__THE TASK__: Copy out all the entries below, word for word.

[Collected data entries]
= Beginning of Section =

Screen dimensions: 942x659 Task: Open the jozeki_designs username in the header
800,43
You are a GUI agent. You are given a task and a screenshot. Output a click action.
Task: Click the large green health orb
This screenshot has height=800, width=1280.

= End of Section =

__FINAL ANSWER__:
Screen dimensions: 942x659 Task: Open the jozeki_designs username in the header
800,43
You are a GUI agent. You are given a task and a screenshot. Output a click action.
Task: Click the large green health orb
This screenshot has height=800, width=1280.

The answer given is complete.